= Texto fornecido =
/---

JORNAL DA METROPOLE
Mergulhada no descaso: Orla de Salvador vive
abandono após derrubada de barracas e afeta banhistas e comerciantes
Demolição de barracas de praia e série de equívocos das gestões
municipais condenaram o lazer mais democrático da cidade e a fonte de renda de
milhares de comerciantes
Foto: Metropress/Leonardo Lima
Por: Mariana Bamberg no dia 27 de julho de 2023
Reportagem publicada originalmente no Jornal Metropole em
27 de julho de 2023
Não é conversa
saudosista. Patamares, Itapuã, Pituaçu, Jaguaribe e tantas outras não são mais
como antes. Perdoem-nos pelo pobre trocadilho, mas há 13 anos as paisagens das
praias de Salvador vivem um eterno inverno. E não é só para quem costumava
frequentar as barracas que se distribuíam pelos 64 km de areia do litoral
soteropolitano ou para quem sobrevivia disso. A perda foi geral. A demolição
das barracas de praia e a inexistência de um projeto que as substituíssem
significaram a morte do lazer mais democrático da cidade e o apagamento de um
dos atributos mais cobiçados de Salvador: o mar paradisíaco de águas mornas.

\---

= Dados brutos =
/---

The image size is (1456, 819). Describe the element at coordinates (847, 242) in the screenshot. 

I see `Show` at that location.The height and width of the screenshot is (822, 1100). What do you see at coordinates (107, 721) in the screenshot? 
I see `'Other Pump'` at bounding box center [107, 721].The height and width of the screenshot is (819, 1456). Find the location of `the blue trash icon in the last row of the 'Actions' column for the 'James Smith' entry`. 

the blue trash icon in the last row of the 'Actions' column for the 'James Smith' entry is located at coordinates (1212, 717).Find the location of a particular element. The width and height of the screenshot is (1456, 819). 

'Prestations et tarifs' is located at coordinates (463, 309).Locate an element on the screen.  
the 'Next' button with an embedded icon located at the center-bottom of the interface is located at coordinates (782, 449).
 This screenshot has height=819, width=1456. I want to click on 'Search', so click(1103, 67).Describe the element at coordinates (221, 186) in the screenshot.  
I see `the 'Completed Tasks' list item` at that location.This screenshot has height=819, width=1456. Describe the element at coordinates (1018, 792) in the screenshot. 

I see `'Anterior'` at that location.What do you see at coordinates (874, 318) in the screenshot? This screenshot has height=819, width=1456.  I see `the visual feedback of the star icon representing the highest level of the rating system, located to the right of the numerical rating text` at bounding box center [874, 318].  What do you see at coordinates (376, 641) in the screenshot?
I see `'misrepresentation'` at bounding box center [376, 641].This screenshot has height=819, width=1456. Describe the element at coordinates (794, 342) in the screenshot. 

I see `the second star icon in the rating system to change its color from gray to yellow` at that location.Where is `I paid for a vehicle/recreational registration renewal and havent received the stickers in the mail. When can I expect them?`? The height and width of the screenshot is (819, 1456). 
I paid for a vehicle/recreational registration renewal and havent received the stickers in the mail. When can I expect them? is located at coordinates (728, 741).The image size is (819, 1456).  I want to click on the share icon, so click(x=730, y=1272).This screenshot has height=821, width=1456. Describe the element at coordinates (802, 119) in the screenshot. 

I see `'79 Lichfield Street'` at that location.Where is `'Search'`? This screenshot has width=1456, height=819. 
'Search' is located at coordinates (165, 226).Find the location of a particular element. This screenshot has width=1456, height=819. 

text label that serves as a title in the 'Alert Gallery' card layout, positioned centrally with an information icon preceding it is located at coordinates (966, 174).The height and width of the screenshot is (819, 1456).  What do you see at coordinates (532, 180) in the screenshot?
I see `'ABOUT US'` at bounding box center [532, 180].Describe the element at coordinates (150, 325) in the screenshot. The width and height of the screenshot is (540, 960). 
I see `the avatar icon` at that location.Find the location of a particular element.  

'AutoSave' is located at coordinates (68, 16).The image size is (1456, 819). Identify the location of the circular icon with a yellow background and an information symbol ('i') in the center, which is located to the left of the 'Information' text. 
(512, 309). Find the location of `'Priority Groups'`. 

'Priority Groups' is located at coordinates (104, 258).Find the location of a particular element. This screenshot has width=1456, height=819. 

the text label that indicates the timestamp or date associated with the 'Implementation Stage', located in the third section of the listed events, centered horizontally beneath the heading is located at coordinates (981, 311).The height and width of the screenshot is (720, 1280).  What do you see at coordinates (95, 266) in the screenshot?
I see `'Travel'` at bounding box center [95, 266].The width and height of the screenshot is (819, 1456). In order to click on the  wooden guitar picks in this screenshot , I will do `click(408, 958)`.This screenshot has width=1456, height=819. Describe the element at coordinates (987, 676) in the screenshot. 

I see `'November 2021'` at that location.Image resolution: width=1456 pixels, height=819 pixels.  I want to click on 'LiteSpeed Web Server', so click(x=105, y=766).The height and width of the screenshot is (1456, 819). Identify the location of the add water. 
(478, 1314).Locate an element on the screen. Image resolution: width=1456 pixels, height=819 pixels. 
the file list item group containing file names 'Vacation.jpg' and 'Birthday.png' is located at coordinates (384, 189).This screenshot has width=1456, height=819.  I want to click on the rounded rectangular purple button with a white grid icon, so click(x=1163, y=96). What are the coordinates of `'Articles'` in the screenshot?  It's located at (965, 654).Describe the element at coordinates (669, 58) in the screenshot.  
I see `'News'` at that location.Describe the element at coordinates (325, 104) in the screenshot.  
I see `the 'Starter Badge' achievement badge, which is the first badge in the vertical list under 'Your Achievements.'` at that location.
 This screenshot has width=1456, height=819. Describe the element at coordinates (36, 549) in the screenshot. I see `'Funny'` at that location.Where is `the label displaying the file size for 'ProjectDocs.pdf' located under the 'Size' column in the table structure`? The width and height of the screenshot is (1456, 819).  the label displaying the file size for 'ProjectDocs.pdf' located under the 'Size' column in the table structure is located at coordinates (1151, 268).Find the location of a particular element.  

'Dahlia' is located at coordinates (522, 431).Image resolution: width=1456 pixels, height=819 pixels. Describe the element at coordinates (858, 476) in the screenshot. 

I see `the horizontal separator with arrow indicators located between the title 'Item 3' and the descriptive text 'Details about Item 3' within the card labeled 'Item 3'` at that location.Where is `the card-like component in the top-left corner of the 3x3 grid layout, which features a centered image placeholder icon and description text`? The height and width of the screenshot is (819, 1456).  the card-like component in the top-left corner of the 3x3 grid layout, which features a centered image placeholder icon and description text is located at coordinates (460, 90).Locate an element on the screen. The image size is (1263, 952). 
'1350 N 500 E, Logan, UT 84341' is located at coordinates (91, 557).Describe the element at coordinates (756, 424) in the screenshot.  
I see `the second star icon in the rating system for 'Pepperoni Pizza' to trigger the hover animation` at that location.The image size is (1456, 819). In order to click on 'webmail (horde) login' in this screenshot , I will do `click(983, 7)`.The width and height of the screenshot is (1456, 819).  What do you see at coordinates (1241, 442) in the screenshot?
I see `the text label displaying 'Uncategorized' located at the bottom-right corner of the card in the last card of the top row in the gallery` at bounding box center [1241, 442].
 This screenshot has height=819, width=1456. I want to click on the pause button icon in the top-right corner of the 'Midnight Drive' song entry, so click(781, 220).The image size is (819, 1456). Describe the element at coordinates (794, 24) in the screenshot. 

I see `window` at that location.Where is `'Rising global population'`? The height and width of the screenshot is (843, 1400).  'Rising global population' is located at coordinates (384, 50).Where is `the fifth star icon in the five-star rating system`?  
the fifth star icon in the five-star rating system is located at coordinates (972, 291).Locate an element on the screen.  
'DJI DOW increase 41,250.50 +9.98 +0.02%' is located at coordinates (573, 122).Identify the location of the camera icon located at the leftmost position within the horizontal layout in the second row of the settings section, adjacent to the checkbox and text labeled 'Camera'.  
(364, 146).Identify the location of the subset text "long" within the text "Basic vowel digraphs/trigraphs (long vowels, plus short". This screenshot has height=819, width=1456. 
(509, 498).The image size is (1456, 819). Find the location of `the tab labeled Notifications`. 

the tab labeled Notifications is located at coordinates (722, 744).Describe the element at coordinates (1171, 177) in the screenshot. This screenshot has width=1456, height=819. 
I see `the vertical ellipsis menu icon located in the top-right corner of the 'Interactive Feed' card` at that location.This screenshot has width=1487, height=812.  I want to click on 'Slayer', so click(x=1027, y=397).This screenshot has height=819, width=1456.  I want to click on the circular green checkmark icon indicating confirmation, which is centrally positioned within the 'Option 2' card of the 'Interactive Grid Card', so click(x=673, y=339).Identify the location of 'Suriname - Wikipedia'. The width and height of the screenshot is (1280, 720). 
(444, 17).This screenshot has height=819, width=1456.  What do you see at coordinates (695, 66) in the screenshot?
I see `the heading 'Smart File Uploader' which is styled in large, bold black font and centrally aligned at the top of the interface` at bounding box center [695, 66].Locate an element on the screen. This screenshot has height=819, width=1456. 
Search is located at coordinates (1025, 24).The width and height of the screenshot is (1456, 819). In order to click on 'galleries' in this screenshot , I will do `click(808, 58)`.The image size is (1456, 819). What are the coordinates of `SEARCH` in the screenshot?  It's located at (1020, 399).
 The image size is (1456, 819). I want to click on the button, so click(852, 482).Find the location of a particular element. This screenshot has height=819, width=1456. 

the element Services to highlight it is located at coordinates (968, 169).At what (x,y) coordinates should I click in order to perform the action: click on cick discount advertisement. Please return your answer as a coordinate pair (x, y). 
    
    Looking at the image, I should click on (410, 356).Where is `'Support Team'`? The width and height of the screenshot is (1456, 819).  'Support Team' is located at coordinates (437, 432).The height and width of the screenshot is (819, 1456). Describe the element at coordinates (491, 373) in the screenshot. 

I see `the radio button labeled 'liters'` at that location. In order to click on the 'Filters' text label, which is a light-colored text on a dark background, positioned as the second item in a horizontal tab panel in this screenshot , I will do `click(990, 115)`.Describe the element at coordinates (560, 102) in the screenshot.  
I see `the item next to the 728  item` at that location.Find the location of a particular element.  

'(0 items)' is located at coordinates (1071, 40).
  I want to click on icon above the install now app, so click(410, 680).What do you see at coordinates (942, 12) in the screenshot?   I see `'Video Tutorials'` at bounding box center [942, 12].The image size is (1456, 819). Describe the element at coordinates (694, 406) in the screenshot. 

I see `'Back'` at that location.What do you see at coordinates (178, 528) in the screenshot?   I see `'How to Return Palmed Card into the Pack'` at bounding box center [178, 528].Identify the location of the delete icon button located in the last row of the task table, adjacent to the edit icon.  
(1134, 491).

\---

= Instruções =
Reproduza na íntegra, sem nenhuma alteração, a reportagem sobre o abandono da orla de Salvador.

= Resposta =
JORNAL DA METROPOLE
Mergulhada no descaso: Orla de Salvador vive
abandono após derrubada de barracas e afeta banhistas e comerciantes
Demolição de barracas de praia e série de equívocos das gestões
municipais condenaram o lazer mais democrático da cidade e a fonte de renda de
milhares de comerciantes
Foto: Metropress/Leonardo Lima
Por: Mariana Bamberg no dia 27 de julho de 2023
Reportagem publicada originalmente no Jornal Metropole em
27 de julho de 2023
Não é conversa
saudosista. Patamares, Itapuã, Pituaçu, Jaguaribe e tantas outras não são mais
como antes. Perdoem-nos pelo pobre trocadilho, mas há 13 anos as paisagens das
praias de Salvador vivem um eterno inverno. E não é só para quem costumava
frequentar as barracas que se distribuíam pelos 64 km de areia do litoral
soteropolitano ou para quem sobrevivia disso. A perda foi geral. A demolição
das barracas de praia e a inexistência de um projeto que as substituíssem
significaram a morte do lazer mais democrático da cidade e o apagamento de um
dos atributos mais cobiçados de Salvador: o mar paradisíaco de águas mornas.